> **Passage**:
Using dates to differentiate sources and duplicates#
When the DuplicateFinder
encounters 2 identical pieces
of text in 2 different documents, it has to decide which one is the original and
which one is the duplicate. Obviously, we want to consider the text for the
oldest document as the source and the text for the newest as the duplicate.
The default behavior of DuplicateFinder
is to assume
that the text documents are sorted from oldest to newest in the collection.
However, that is not necessarily the case. This is why
DuplicateFinder
also supports retrieving the date from
the document metadata.
Let’s rebuild our collection of text documents, adding a "creation_date"
entry
to the metadata of each doc (that we extract from the filename for the purpose
of the example):
collections = []
for patient_subdir in sorted(main_dir.glob("*")):
docs = []
for file in patient_subdir.glob("*.txt"):
# example file name: 02e0b400-2012_01_29.txt
# we extract the date from the 2nd part of the base name
date = file.name.split("-")[1]
# add the date to the document metadata under the "creation_date" key
doc = TextDocument(text=file.read_text(), metadata={"creation_date": date})
docs.append(doc)
collection = Collection(text_docs=docs)
collections.append(collection)
and let’s use that metadata when finding duplicates:
# tell DuplicateFinder to use the "creation_date" metadata to order documents
dup_finder = DuplicateFinder(output_label="duplicate", date_metadata_key="creation_date")
dup_finder.run(collections)
Note that the values of the date metadata should be sortable, in a way that makes sense. For instance using date strings with format “DD-MM-YYYY” rather than “YYYY-MM-DD” wouldn’t work.

Data entries:

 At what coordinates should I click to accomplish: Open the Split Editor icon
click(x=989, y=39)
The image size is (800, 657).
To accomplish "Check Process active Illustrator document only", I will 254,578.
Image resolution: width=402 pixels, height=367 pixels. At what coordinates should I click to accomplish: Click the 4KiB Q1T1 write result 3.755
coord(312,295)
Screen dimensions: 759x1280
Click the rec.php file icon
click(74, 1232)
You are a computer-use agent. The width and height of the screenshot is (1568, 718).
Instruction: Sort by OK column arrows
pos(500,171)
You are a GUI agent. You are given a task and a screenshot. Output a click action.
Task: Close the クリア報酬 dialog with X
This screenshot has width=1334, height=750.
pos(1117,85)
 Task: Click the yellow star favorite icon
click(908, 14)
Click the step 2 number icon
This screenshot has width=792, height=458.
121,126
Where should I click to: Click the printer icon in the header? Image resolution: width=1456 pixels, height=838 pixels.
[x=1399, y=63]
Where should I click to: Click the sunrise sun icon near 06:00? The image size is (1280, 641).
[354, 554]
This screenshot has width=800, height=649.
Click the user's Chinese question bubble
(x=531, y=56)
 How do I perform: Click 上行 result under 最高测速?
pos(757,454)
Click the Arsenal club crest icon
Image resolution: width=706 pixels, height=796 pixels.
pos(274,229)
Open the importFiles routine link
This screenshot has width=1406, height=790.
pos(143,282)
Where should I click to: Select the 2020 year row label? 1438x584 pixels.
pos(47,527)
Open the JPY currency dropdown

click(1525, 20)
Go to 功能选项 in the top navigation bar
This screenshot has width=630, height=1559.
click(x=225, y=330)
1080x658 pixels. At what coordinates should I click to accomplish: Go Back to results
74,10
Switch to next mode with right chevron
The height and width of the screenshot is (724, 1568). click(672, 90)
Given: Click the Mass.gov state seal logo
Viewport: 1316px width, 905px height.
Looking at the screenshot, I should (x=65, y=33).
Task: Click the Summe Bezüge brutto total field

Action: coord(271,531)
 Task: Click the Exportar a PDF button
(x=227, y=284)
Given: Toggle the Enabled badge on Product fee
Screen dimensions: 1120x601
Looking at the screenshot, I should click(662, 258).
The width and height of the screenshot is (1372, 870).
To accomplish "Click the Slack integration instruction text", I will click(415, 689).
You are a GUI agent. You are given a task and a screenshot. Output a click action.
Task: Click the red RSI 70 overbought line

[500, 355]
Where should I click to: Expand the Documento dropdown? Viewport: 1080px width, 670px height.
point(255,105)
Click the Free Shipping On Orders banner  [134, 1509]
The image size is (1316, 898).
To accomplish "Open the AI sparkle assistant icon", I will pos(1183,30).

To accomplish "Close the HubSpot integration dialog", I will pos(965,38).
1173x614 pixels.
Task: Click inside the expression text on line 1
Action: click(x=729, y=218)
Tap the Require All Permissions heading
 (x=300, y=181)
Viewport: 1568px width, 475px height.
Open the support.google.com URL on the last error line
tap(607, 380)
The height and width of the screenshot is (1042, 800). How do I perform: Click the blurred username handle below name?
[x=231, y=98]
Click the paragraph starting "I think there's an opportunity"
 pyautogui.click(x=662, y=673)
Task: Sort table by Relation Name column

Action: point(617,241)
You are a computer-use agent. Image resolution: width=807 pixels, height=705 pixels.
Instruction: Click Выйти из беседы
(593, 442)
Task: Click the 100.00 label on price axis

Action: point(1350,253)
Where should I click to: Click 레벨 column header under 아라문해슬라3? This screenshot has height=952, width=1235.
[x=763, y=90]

> **Exercise description**: In the passage above, shorten the paragraph that begins "The default behavior of DuplicateFinder" and keep its main facts.

> **Exercise solution**: By default, DuplicateFinder assumes a collection's text documents are sorted from oldest to newest. Because that isn't always so, it can also retrieve the date from the document metadata.